**Consignes**
a – Résumez le texte fourni en deux phrases.
b – D'après le texte fourni, combien d'États ont ratifié la Convention de 2005 ?
c – Poursuivez le texte fourni sur la Convention de 2005 et le rapport de l'Académie française à partir de sa dernière phrase.

**Texte fourni**
+ + + + +

Parmi ses objectifs, la Convention de 2005 précise en premiers lieux : a) « (la protection et la promotion de) la diversité des expressions culturelles » ; b) « (la création des) conditions permettant aux cultures de s’épanouir et interagir librement de manière à s’enrichir mutuellement » ; c) « (l’encouragement du) dialogue entre les cultures afin d’assurer des échanges culturels plus intenses et équilibrés dans le monde en faveur du respect interculturel et d’une culture de la paix ».

A ce jour, la Convention de 2005 a été ratifiée par 148 états. A noter que les Etats-Unis ont toujours refusé de signer ce texte.

Texte disponible sur www.unesco.org/creativity/fr/2005-convention

L’Académie française souligne, entre autres, deux risques dans son rapport de 2022 « sur la communication institutionnelle en langue française » : l’appauvrissement du lexique français et la discrimination potentielle de certains publics, éléments susceptibles de nuire à la fois à la préservation d’une certaine identité et à la paix sociale.

+ + + + +

**Lignes**
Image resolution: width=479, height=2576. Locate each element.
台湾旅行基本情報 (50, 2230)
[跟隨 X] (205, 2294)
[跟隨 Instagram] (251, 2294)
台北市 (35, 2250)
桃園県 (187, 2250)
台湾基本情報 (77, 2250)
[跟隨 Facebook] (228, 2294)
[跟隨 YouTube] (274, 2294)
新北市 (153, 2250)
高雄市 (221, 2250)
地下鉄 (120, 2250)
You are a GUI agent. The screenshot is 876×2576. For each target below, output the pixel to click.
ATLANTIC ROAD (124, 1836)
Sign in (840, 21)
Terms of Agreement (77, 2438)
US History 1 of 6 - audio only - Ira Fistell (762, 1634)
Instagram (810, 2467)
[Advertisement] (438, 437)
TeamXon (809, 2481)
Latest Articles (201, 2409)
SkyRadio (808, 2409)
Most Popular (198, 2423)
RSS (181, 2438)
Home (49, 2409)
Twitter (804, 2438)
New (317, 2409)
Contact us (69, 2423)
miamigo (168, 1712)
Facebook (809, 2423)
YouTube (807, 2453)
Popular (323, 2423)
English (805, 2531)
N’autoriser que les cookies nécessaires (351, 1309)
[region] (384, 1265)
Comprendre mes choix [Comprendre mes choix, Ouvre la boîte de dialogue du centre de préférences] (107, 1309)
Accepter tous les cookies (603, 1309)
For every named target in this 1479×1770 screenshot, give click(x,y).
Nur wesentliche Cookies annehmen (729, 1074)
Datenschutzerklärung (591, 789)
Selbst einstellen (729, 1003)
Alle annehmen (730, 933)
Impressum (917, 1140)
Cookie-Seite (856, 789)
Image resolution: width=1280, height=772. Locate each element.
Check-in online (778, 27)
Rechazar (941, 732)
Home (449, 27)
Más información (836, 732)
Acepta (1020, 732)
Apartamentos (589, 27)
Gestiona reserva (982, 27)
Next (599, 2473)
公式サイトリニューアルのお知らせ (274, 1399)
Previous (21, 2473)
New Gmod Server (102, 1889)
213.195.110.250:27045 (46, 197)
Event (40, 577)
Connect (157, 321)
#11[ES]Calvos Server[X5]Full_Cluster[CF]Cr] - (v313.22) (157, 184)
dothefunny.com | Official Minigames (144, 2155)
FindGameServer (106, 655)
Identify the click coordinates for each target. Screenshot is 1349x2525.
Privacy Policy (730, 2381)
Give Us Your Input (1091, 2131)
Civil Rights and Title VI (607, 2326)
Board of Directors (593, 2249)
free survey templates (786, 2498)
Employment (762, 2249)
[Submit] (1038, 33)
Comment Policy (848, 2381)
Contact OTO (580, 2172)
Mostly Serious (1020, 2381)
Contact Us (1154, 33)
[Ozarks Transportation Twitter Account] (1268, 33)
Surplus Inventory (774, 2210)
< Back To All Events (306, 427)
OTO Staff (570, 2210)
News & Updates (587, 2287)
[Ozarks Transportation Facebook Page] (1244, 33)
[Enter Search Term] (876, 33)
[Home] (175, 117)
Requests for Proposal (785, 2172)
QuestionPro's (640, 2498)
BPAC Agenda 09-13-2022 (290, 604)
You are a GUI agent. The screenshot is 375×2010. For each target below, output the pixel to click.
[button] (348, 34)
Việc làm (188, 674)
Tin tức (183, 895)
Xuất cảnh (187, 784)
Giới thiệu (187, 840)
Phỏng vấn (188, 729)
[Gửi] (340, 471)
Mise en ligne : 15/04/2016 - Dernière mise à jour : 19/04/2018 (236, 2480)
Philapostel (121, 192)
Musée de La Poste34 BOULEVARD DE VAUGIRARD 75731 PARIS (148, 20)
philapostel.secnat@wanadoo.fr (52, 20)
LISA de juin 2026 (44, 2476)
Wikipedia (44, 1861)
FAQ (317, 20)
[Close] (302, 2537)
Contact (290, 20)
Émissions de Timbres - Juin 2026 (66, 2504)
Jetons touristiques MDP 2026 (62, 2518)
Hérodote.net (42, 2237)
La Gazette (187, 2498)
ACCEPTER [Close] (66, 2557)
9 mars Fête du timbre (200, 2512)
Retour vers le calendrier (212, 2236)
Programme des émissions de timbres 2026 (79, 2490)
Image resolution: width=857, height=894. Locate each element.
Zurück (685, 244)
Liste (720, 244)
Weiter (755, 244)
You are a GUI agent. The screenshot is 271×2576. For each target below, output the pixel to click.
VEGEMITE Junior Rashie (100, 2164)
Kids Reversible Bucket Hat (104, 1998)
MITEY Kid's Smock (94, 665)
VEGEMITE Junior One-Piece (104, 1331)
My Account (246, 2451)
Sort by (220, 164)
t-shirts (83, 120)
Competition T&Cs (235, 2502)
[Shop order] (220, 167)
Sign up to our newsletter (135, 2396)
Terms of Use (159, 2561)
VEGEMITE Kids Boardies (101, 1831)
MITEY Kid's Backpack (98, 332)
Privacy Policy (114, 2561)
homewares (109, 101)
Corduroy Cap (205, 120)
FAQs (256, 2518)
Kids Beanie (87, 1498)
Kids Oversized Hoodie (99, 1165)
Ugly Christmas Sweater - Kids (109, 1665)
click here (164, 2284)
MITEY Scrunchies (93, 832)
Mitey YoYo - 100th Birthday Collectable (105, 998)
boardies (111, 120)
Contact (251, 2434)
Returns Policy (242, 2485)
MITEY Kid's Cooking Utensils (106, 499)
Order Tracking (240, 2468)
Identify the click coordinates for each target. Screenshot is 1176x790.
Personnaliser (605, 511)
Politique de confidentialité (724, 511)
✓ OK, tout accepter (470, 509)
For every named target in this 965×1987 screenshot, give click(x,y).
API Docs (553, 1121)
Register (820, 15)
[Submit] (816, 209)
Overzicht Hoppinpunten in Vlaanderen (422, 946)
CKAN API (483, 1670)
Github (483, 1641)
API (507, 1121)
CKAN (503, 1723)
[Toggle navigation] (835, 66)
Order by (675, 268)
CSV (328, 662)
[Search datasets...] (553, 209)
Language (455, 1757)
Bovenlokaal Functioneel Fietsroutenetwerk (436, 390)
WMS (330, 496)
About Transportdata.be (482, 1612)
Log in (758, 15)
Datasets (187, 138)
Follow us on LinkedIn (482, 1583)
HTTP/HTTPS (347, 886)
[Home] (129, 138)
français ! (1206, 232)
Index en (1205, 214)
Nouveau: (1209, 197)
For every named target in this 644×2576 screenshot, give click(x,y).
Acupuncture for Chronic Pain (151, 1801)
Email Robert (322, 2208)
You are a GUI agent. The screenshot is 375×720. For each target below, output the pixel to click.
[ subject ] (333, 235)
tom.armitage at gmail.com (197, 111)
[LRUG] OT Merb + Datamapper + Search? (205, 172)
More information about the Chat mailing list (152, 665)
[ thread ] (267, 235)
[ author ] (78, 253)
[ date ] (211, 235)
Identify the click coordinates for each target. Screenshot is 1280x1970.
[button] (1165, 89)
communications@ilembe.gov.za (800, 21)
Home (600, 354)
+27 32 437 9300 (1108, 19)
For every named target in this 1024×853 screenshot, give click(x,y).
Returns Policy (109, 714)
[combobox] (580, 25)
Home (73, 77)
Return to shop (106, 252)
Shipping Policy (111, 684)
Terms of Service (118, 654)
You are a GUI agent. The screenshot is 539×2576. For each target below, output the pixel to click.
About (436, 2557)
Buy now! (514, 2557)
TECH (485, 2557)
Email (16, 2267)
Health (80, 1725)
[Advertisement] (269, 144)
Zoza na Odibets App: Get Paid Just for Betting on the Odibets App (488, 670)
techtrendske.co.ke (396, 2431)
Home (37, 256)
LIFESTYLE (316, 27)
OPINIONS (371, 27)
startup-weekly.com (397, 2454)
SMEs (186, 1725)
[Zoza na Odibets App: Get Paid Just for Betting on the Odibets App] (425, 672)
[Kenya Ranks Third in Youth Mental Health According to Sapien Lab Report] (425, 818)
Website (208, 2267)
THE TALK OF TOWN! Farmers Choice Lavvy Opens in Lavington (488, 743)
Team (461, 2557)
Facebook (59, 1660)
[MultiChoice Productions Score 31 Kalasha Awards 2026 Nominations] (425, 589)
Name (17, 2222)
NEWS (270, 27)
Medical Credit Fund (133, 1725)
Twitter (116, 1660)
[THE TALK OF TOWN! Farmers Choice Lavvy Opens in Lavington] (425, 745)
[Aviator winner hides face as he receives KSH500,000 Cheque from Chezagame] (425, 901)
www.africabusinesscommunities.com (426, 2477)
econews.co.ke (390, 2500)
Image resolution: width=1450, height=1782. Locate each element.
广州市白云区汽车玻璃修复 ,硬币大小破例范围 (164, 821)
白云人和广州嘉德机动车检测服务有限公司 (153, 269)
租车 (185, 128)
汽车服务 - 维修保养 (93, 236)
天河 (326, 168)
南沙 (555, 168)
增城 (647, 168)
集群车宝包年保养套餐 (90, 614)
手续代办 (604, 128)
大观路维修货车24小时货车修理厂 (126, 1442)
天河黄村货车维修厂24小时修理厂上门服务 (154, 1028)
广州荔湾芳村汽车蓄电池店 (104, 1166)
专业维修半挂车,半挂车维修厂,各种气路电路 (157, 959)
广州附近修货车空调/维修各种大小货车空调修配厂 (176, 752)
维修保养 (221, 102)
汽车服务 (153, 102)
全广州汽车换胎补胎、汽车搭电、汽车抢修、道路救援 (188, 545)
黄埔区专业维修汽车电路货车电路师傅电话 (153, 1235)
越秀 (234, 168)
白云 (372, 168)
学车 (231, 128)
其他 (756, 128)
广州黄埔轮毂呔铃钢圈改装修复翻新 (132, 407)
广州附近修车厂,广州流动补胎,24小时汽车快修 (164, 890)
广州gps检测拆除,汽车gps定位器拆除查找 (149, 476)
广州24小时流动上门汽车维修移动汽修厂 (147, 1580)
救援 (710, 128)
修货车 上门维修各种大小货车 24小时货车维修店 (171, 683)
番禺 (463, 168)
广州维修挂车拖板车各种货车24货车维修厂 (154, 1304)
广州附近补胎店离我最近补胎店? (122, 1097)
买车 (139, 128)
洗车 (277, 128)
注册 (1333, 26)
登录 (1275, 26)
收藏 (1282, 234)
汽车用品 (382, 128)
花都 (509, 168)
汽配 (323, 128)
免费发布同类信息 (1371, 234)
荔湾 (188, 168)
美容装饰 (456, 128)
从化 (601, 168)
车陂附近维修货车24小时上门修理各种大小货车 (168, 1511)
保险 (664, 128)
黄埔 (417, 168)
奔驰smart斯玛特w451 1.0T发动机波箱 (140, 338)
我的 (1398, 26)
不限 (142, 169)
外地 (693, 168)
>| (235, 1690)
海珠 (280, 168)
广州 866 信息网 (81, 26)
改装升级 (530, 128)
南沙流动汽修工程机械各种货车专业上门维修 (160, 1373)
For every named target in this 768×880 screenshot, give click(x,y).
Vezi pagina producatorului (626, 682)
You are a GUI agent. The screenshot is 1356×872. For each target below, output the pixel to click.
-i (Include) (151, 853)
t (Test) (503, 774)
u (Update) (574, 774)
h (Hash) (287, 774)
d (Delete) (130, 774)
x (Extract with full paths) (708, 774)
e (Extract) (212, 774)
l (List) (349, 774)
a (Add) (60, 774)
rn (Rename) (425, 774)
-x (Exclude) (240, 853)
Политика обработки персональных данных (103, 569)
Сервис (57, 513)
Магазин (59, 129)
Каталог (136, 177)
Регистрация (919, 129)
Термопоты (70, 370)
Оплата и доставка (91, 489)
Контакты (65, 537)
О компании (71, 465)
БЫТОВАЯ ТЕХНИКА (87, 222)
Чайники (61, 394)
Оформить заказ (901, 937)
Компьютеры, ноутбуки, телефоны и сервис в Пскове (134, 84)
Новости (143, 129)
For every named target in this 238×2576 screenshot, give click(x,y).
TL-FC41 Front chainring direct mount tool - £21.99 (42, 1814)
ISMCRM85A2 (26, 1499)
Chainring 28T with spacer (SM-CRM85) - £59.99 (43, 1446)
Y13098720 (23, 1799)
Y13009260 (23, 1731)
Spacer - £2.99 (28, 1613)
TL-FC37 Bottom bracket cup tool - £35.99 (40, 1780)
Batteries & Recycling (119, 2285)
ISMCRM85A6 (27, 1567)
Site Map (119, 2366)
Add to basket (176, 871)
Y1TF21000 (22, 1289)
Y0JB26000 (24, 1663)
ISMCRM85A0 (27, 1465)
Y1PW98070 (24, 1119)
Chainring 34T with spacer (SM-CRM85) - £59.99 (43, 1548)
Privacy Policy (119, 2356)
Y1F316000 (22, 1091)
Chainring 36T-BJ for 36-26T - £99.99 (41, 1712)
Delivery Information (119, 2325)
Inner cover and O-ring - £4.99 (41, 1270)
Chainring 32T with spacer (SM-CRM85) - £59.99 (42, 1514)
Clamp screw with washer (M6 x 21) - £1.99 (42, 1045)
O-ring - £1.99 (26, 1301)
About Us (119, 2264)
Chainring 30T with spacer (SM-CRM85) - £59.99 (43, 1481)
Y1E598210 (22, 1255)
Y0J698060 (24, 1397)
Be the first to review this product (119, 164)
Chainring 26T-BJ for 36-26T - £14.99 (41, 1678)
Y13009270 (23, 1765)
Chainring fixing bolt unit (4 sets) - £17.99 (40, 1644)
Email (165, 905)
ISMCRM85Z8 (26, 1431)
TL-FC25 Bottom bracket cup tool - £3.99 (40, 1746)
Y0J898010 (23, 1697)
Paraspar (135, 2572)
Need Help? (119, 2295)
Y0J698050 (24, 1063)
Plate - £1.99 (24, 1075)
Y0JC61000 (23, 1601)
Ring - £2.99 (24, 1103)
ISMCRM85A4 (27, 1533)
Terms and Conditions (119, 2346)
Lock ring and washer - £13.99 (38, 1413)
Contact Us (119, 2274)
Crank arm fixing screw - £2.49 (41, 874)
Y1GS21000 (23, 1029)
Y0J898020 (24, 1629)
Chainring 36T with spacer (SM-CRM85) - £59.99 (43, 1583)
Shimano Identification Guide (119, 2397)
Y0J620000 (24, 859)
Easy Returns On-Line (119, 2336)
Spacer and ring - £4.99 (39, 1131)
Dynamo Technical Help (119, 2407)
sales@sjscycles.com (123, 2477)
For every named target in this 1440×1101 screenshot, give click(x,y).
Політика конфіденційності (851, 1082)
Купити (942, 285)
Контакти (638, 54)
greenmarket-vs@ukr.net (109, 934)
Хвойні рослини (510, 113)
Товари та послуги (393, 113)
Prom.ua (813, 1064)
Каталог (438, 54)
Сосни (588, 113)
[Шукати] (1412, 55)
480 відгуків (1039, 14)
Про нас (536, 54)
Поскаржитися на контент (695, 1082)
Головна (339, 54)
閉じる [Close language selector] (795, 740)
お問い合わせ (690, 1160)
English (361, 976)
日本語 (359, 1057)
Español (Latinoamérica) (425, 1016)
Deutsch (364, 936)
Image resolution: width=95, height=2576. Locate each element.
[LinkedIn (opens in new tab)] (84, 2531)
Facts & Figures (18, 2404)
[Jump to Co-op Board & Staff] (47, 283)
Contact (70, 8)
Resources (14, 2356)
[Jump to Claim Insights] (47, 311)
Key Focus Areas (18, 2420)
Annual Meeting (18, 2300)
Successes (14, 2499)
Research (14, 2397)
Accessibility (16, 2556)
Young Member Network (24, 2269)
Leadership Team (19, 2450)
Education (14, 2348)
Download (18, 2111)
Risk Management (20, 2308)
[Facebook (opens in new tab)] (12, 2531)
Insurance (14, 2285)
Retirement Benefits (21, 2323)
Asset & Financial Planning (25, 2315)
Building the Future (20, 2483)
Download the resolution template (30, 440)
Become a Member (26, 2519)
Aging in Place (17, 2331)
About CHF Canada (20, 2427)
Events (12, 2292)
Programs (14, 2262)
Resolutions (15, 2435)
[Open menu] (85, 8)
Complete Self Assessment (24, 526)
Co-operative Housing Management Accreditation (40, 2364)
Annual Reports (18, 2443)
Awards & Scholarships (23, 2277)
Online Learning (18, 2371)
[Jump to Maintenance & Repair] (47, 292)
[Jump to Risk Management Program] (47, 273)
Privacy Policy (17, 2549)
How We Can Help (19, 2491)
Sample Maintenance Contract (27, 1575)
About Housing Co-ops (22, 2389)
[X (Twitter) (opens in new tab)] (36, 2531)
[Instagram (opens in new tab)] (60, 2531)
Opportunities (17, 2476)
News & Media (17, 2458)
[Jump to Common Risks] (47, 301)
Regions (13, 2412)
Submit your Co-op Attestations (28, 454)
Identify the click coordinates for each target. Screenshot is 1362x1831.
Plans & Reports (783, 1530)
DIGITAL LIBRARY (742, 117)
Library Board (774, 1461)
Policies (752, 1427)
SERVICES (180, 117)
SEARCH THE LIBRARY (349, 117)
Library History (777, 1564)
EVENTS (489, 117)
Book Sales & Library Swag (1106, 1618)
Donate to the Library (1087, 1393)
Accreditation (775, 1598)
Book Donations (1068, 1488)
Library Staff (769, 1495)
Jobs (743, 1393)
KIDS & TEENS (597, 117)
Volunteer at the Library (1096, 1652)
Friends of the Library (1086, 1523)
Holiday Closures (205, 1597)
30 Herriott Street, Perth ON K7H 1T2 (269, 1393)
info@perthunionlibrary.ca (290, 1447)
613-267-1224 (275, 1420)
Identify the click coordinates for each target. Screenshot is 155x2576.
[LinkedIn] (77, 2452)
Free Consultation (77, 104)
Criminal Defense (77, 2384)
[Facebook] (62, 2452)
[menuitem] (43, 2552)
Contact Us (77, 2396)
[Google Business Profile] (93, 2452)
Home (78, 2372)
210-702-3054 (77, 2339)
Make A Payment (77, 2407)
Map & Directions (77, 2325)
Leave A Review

+ + + + +

**Réponses par consigne**
a – La Convention de 2005, ratifiée par 148 États mais jamais signée par les États-Unis, vise notamment à protéger et promouvoir la diversité des expressions culturelles, à permettre aux cultures de s'épanouir et d'interagir librement, et à encourager le dialogue entre les cultures. Dans son rapport de 2022 sur la communication institutionnelle en langue française, l'Académie française relève entre autres deux risques : l'appauvrissement du lexique français et la discrimination potentielle de certains publics.

b – 148 États.

c –
Rapport disponible sur www.academie-francaise.fr/sites/academie-francaise.fr/files/rapport_de_la_commission_detude_sur_la_communication_institutionnelle_definitif.pdf

FranceTerme est consacré aux termes recommandés par la Commission d’enrichissement de la langue française et publiés au Journal officiel de la République française. Il regroupe un ensemble de termes de différents domaines scientifiques et techniques

Le site est disponible sur www.culture.fr/franceterme

Le Dictionnaire de l’Académie des Sciences Commerciales promeut l’usage de termes en français et propose pour tous les termes du commerce et du marketing des traductions en quatre langues : anglais, allemand, espagnol, italien.

Dictionnaire disponible sur https://academie-des-sciences-commerciales.org/le-dictionnaire-commercial/

L’Observatoire 2018 « Publicité et Langue française » de l’ARPP met en évidence des manquements, lesquels sont plus souvent relevés sur les réseaux sociaux.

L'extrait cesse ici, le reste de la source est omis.